— У Шаламова очень странные отношения с современной властью: то его экранизируют и показывают по федеральным каналам, то исключают из школьной программы и как будто задвигают. С чем может быть связано такое мерцающее положение?
— Я не могу говорить о современной России с серьезной ответственностью. Я уже 25 лет живу совершенно в другом месте. Могу лишь предположить, в чем отчасти дело. Шаламов — человек для политики очень неудобный.
В тот момент, когда наступает осознание, что это замечательная проза, и это именно проза, а не безыскусные свидетельства, за которые ее систематически принимают (тут уже сам автор постарался), это вызывает некоторое возмущение. Мне доводилось наблюдать такую же реакцию на последние картины Германа. Особенно на «Хрусталева» и именно в связи с осознанием качества мастерства.
Когда подобная история рассказана так, что каждый кадр можно вешать на стену, это начинает оскорблять. Причем людей самых разных позиций: и тех, кто считает, что так все и было, и тех, кто считает, что ничего подобного не было, и тех, кто считает, что нельзя писать стихи после Освенцима.
Шаламов, который значительную часть жизни посвятил тому, как именно следует писать стихи после Освенцима, этому всему противонаправлен. Он безумно неудобен и этически, и политически. Политически — как остаток, обломок производства нетоталитарного левого движения в России. При этом, в отличие от Солженицына, Шаламова невозможно было принять за своего никакой группе.
— И поэтому сейчас некоторые неавторитарные левые любят записывать его в троцкисты?
— Это, простите, анекдот. Троцкистом Шаламов не был. Его отношение к революционному насилию известно. Против индивидуального террора он, кажется, ничего не имел. А против системного классового насилия имел и неоднократно эту позицию выражал. Присоединился к троцкистской оппозиции он просто по той причине, что это была единственная доступная оппозиция.
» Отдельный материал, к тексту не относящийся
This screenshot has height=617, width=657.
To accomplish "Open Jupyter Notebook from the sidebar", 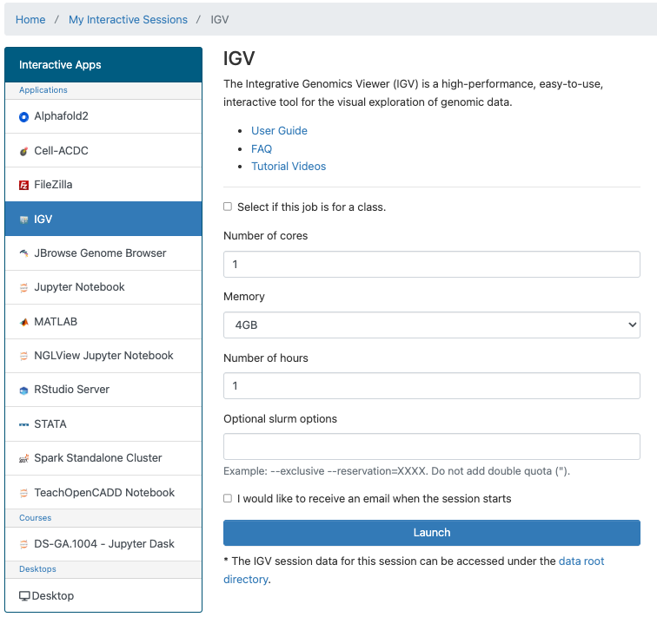I will (x=79, y=287).
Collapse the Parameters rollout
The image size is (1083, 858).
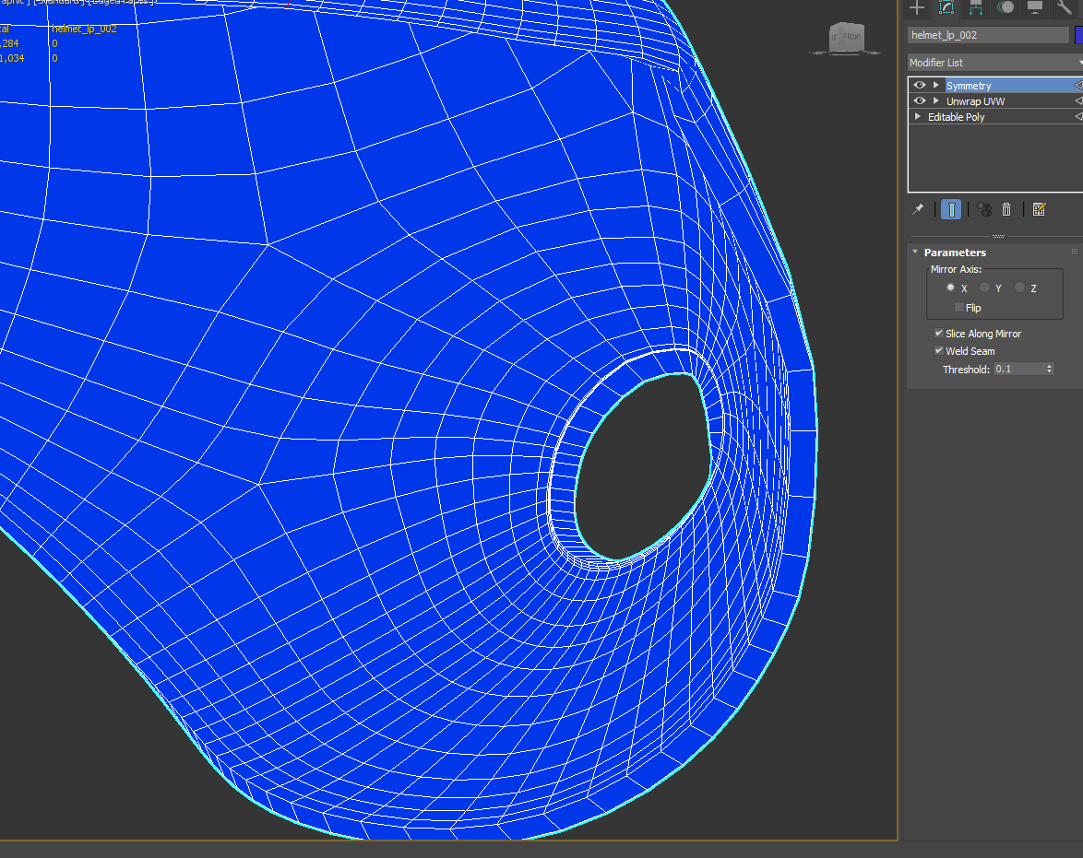tap(916, 253)
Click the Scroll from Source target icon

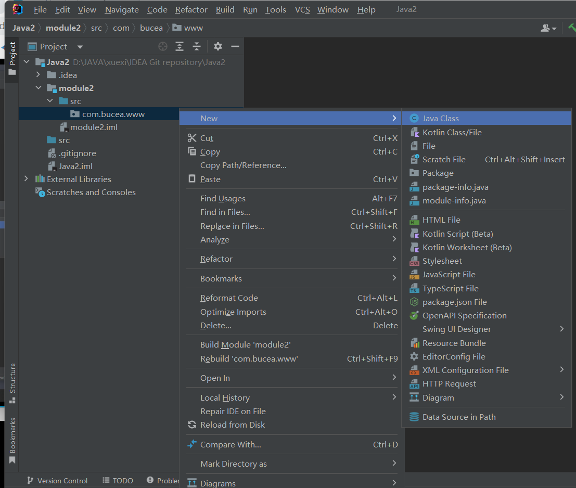(162, 46)
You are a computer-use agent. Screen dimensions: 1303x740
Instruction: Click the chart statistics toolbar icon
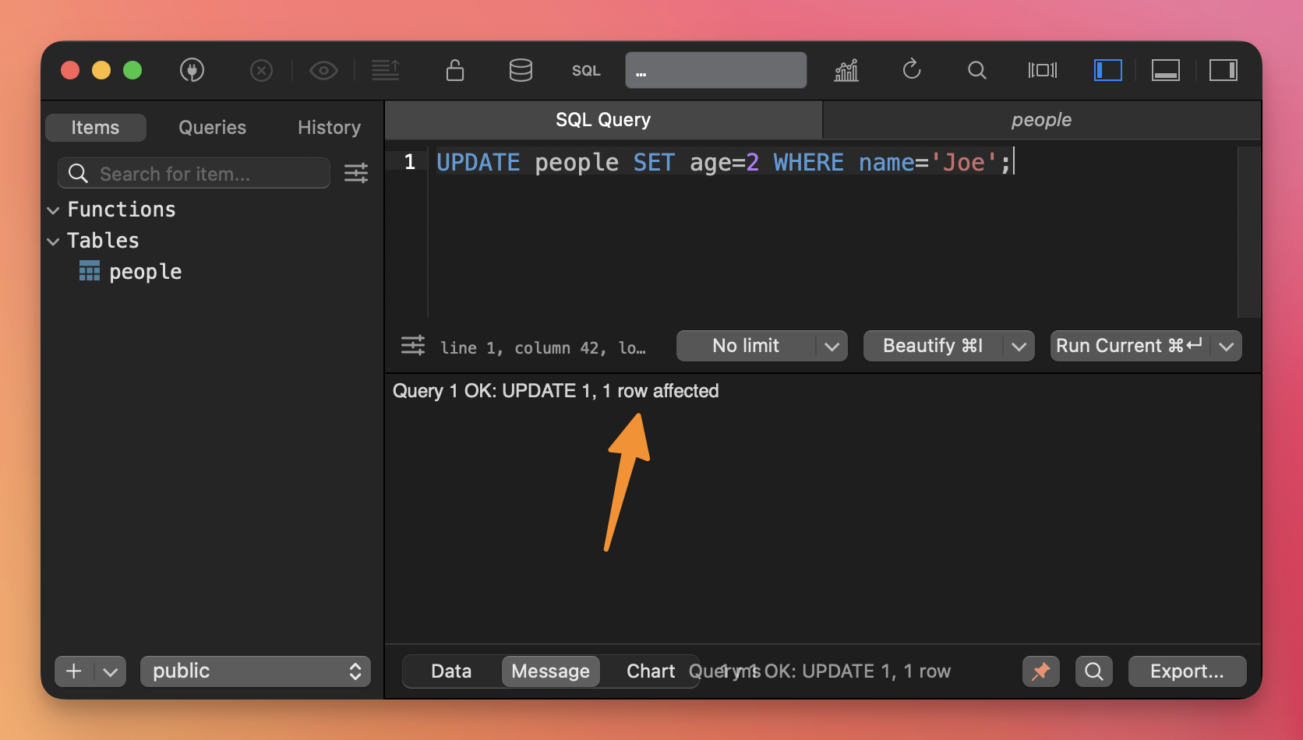[846, 71]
К тому моменту, как он к ней присоединился, объяснить кому бы то ни было, из какой он парадигмы, было уже невозможно.
Варлам Тихонович Шаламов рос в Вологде, где одновременно царствовали и сильные проправительственные, и противоправительственные настроения. И состояние войны с государством было одним из вариантов нормы. Было бы очень странно, если бы человек, искренне усвоивший в качестве стандартной этику старого революционного движения, не пришел в то или иное столкновение с советской властью. Он прекрасно видел, куда все катится.
Вишерским лагерям он не удивился, ничего хорошего он не ждал. В его представления о режиме они вполне вписывались. А вот Колыме он уже удивился, ошеломленно поняв: оказывается, есть граница и, оказывается, она здесь. И это уже не вписывалось в его представления о человеке, которые потом пришлось пересмотреть. Но его представления о политической составляющей нарушены не были.
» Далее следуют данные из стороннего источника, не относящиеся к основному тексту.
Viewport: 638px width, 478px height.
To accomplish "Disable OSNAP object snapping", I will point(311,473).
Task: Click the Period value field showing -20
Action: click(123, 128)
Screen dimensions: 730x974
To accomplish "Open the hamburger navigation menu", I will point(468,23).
В то же время Шаламов занимается очень старой проблемой: лагерь всегда здесь был. А то, что произошло в конце тридцатых, очередная актуализация тех вещей, которые являются одним из параметров человеческого существования. Уберите тепло и достаточное количество еды, добавьте тяжелый труд, и вы получите человека, который забыл имя собственной жены. А потом труп этого человека. И не спасут никакие внутренние факторы. Единственный способ справиться с лагерем — туда не попадать.
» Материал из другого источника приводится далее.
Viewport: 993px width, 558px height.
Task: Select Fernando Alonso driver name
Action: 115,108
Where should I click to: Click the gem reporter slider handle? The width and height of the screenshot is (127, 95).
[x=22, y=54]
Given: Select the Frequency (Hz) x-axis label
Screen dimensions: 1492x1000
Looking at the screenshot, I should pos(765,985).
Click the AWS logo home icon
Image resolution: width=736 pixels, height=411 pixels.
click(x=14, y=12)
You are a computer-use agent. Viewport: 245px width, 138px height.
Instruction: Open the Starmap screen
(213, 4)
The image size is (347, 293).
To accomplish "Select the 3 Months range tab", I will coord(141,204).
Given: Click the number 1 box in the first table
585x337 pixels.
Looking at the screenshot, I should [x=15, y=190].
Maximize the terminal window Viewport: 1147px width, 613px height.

Шаламов считал, что 37-й год может быть повторен в любой момент, потому что все факторы, которые в нем сошлись, — это факторы человеческой природы. И дело не в том, что человеческая природа плоха и должна быть преодолена. А в том, что есть граница, за которой в принципе ничего нет. К ней нельзя подходить.
В «Колымских рассказах», сознательно это сделано или нет, техника, особенно устойчивая, надежная техника, — это признак нормальной жизни. Она может быть освоена лагерем, использована, как, например, бульдозер, для того, чтобы хоронить тела. Но присутствие, нормальное, стабильное, не единичное, устойчивой технической среды — это возвращение к некой норме. Вот та самая всеми нелюбимая цивилизация для Шаламова — это признак жизни. А ее отсутствие — признак смерти.
— Читая вашу книгу, я удивился тому, что никогда не замечал очевидного. Обычно человек, переживший запредельный опыт, рассказывает о нем протокольно, как пишут заявление в полицию. А Шаламов, наоборот, пишет не свидетельство, а самую настоящую модернистскую прозу.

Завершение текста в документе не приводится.